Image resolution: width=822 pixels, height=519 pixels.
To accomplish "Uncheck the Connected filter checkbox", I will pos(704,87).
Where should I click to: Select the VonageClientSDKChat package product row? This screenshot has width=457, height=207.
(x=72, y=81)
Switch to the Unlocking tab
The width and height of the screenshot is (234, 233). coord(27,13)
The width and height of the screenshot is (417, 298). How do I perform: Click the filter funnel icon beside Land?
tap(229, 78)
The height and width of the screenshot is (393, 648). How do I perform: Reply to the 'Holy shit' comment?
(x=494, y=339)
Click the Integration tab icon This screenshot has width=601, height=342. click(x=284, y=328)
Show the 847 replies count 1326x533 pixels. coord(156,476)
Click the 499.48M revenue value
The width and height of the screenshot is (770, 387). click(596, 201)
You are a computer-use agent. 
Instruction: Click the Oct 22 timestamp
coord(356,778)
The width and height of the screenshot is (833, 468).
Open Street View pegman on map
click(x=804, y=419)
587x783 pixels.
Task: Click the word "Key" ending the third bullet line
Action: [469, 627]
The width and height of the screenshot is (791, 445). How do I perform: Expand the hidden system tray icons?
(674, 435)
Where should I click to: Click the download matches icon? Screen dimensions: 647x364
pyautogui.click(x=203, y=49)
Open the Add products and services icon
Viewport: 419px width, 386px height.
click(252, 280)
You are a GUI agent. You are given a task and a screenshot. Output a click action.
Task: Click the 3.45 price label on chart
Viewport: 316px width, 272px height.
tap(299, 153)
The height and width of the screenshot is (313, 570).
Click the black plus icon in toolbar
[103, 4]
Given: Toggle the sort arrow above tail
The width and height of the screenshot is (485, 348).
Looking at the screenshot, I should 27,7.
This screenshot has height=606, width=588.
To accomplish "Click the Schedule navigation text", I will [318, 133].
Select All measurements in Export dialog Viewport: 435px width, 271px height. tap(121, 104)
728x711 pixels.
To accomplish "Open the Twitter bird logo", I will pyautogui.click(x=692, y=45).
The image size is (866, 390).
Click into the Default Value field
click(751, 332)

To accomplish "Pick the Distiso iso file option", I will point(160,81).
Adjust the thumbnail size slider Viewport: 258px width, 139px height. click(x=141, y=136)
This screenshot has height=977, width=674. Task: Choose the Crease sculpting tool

_About this exercise_: Copy out each line of the data in which the word "accomplish" appears.

_Task result_:
To accomplish "Uncheck the Connected filter checkbox", I will pos(704,87).
To accomplish "Click the Schedule navigation text", I will [318, 133].
To accomplish "Open the Twitter bird logo", I will pyautogui.click(x=692, y=45).
To accomplish "Pick the Distiso iso file option", I will point(160,81).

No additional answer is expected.